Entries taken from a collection
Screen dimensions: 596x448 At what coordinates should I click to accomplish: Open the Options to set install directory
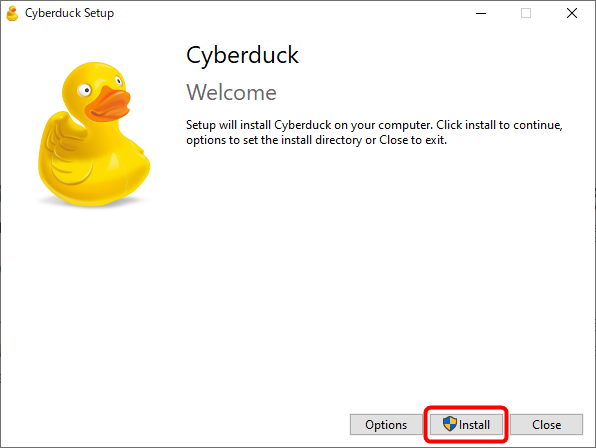pos(386,424)
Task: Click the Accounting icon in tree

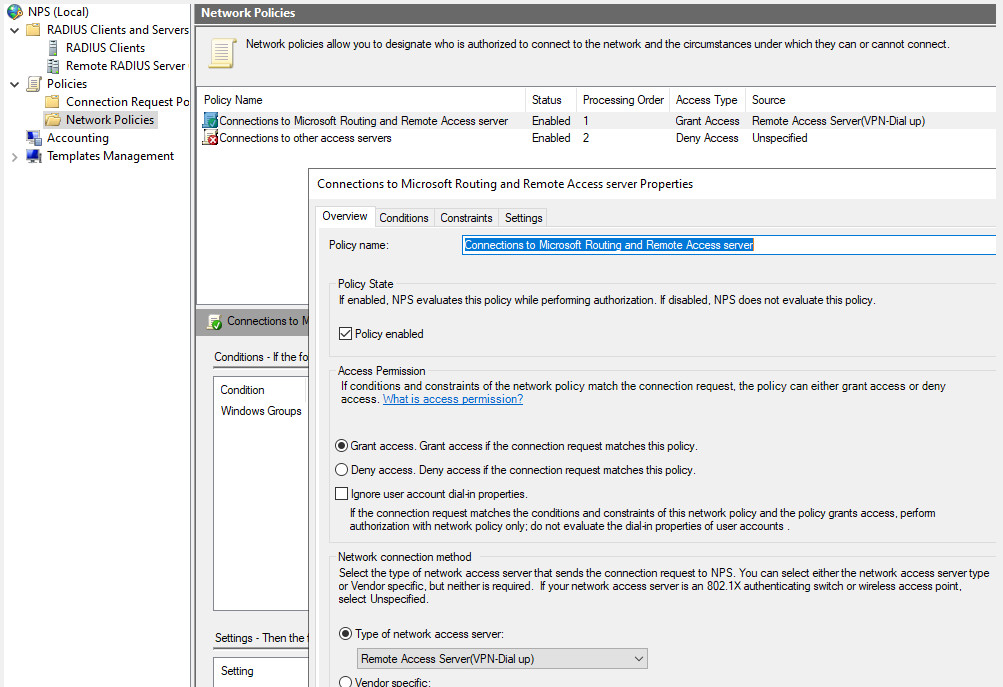Action: click(34, 138)
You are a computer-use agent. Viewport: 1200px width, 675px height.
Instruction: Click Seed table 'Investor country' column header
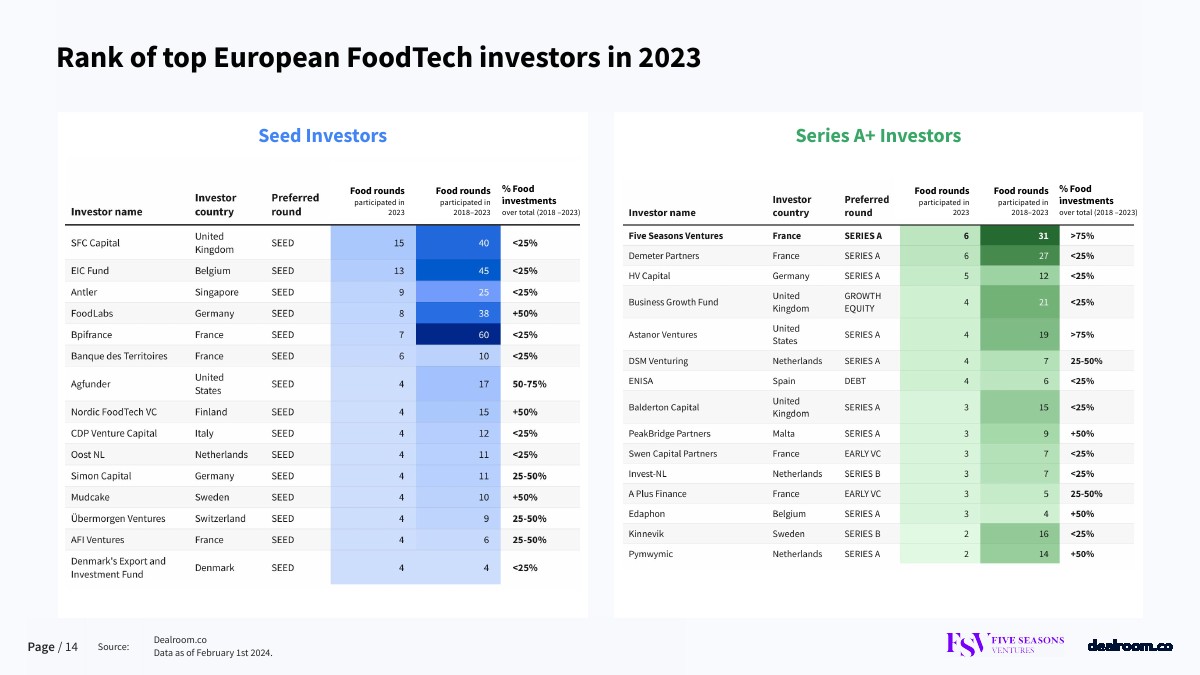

§ About this task: A faithful copy of each entry is required, and no picture may be carried into it.

§ Worked solution:
Screen dimensions: 596x448 At what coordinates should I click to accomplish: Open the Options to set install directory
pos(386,424)
Task: Click the Accounting icon in tree

Action: click(34, 138)
You are a computer-use agent. Viewport: 1200px width, 675px height.
Instruction: Click Seed table 'Investor country' column header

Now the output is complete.